* [Selected text]:
There has been some progress on that front—in May, Nasdaq, Citi, and Chain revealed a blockchain-based payments system for private equity and earlier this week, IBM announced that it was building a system to manage trade finance with seven European banks that would go live by the end of the year.

But there’s a significant back-office bottleneck for people looking to deploy systems. Developers have a limited set of software tools at their disposal, and there is fierce competition for their talent. Consortiums, startups, and incumbents such as IBM and Microsoft are developing dozens of different ways to build blockchain-based networks and applications, without any reference architecture or standards to lean on.

This process can be frustrating, to say the least, said Morales. “For many people I know, they’ve moved on to pulling out their eyelashes because they’ve finished pulling out their hair,” she said. “It can be very painful.”

Even so, Morales and her fellow panelists were not keen on the idea of establishing comprehensive standards anytime soon. “I really think we’re going to have to be very, very specific about the definition of blockchain if we’re going to talk about standards,” she said.

Gray from Microsoft put it more bluntly. “It’s way too early for standards,” he said.

In the end, of course, the agony of blockchain development could very well result in big pay offs. For many, the thrill of the technology is its potential to overturn so many aspects of how business is done today. Throughout the week, I heard attendees and speakers batting around dozens of possible uses for blockchains in sessions and hallway meetings.

On stage, Lubin described one of his favorite projects at ConsenSys—a solar power system in which batteries automatically sell or buy extra juice through a blockchain, thereby improving the efficiency of the entire grid. “It prevents the need to spin up billion-dollar petrol plants to handle peak load in hot days in the summer,” he said.  

And for every discussion of a practical use that has already been identified, there were countless mentions of the technology’s unexplored possibility. “It’s like trying to predict Facebook back in 1995,” Gray said. “Who would have known?”

(Saved data entries)
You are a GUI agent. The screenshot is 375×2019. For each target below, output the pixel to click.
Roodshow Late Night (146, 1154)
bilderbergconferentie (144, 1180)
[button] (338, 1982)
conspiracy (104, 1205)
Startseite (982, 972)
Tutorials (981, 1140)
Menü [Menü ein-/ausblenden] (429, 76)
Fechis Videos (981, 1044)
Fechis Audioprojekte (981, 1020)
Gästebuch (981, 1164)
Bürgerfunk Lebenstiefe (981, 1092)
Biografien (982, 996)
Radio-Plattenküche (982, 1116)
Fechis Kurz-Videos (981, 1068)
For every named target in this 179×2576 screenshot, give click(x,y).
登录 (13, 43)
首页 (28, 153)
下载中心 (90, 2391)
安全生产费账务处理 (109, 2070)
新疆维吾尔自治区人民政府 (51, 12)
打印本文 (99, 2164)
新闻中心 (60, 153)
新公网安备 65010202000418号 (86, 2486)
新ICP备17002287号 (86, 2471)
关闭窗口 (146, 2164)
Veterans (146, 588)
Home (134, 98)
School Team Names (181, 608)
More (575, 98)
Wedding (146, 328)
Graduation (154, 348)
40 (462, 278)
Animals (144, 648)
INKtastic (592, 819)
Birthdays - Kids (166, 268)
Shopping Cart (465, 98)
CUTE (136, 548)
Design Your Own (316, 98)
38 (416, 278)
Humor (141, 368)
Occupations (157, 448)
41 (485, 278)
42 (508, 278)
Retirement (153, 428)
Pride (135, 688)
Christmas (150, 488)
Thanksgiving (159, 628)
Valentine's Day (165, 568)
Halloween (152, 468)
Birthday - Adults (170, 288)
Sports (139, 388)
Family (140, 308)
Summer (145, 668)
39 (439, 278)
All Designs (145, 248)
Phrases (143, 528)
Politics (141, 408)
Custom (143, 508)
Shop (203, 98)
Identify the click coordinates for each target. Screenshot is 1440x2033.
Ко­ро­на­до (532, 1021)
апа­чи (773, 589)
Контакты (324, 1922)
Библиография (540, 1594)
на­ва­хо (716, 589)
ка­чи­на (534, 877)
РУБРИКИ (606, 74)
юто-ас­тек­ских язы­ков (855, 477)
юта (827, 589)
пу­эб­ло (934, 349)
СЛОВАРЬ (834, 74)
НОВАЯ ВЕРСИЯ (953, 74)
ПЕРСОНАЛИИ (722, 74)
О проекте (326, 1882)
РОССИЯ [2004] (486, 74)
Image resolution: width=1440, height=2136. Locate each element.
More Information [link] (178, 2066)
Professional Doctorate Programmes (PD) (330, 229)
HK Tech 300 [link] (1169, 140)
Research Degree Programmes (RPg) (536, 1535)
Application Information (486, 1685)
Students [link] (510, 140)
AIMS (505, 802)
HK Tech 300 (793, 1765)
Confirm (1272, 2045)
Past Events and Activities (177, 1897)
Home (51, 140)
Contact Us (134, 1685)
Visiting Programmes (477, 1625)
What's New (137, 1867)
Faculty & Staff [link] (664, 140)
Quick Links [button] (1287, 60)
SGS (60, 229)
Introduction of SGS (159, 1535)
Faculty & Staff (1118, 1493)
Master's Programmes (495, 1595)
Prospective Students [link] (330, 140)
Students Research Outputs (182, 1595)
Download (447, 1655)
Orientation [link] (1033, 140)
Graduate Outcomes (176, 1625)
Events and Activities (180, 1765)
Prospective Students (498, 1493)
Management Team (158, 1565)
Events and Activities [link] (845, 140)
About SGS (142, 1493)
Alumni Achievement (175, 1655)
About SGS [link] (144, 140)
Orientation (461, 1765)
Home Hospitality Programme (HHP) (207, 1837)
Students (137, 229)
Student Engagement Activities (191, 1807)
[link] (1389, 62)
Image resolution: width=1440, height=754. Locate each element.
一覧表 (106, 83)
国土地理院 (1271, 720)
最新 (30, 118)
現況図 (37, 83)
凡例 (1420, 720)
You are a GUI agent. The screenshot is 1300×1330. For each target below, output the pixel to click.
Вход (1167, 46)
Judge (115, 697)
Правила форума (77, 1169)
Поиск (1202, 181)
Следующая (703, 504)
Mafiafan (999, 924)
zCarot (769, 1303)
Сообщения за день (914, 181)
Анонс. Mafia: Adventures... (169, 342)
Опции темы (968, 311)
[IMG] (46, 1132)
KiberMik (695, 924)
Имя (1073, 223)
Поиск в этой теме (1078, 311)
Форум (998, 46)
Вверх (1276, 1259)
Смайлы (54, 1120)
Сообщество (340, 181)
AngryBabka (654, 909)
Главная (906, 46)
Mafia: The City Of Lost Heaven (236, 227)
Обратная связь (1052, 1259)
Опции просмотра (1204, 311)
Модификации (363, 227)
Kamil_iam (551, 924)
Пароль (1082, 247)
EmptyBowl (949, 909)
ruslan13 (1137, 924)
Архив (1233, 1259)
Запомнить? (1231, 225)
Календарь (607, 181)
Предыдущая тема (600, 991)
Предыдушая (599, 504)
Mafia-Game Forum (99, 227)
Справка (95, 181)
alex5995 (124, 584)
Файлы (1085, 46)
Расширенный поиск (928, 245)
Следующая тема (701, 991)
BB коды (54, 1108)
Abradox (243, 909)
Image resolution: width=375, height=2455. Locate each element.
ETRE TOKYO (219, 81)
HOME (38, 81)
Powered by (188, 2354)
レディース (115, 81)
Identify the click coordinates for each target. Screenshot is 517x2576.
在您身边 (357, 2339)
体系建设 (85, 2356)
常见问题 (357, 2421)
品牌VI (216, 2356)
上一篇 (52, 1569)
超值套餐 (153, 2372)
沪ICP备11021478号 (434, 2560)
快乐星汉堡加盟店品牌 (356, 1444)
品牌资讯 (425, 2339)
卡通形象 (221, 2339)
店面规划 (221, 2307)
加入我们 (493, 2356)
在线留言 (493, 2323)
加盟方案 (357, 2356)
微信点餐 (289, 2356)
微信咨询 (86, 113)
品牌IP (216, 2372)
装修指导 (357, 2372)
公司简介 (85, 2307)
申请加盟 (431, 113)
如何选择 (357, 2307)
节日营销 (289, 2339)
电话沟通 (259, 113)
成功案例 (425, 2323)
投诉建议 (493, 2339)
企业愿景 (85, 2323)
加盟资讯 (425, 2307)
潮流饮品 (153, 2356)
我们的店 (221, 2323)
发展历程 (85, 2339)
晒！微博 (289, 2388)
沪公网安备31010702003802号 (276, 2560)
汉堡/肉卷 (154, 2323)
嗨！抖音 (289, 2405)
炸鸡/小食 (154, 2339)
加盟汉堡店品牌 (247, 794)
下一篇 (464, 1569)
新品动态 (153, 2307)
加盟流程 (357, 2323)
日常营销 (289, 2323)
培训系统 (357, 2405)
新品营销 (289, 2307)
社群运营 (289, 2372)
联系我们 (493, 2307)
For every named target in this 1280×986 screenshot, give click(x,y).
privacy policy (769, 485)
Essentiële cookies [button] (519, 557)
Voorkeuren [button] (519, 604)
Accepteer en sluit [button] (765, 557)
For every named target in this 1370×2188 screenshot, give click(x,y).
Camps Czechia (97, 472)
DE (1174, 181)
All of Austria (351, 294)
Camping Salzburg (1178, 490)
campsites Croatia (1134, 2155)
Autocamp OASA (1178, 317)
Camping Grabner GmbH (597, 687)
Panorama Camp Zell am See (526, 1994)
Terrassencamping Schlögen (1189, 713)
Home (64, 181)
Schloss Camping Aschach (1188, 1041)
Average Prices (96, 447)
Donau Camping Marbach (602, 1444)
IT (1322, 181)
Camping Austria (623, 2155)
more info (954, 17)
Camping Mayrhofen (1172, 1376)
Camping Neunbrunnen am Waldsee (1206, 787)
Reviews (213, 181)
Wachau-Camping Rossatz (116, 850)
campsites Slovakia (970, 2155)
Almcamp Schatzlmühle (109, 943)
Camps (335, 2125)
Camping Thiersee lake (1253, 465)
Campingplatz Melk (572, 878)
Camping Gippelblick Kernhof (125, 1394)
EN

* [Exercise set]:
1 – Summarize the passage on blockchain development in two sentences.
2 – Write the next part of the passage on blockchain development, picking up after its final sentence.
The records have no connection to the passage on blockchain development.

* [Responses for each task]:
1 – Despite some progress, such as new blockchain systems for private equity payments and trade finance, developers face a bottleneck of limited tools, fierce competition for talent, and no reference architecture or standards, though panelists said it is too early for standards. Even so, the technology's potential to overturn how business is done, shown by examples like a blockchain-run solar power system, makes many see big payoffs and unexplored possibilities ahead.

2 –
While everyone else is dreaming about blockchain’s killer app, Gray believes the highest value of the technology will be to bridge industries and simplify all kinds of interactions across companies, individuals, public entities, and real-world events. “The true promise is ultimately getting to a place where we can have business contracts that weave together across verticals,” he said.

This also means that Gray expects the current industry-wide preference for permissioned blockchains—those which are cordoned off from public access—will eventually erode. Instead, he thinks society will gradually embrace the power and functionality of decentralized, public chains, such as the one that underlies Bitcoin.

First, though, public blockchains must prove that they can scale up to handle millions upon millions of transactions every day. Currently, no public blockchains could do this, said Lubin.

Looking ahead, Lubin expects both public and private blockchains to evolve over a long development period that has only just begun. “Blockchains in two, five, and 10 years from now are going to look completely different,” he said.

For all the work ahead, many speakers and attendees at the conference remained optimistic—and at times, positively upbeat—about the future of blockchain technology. For the finance industry, the promise of reducing costs, settling trades, and streamlining transactions is particularly intoxicating. “That gain is hopefully going to be worth the pain,” Morales said.

Editor’s note: This story was updated on 07/10/17 to clarify the roles of CoinDesk, the cryptocurrency news site, and Coinbase, the trading service.

An abridged version of this post appeared in the September 2017 print issue as “Is It Time to Become a Blockchain Developer?”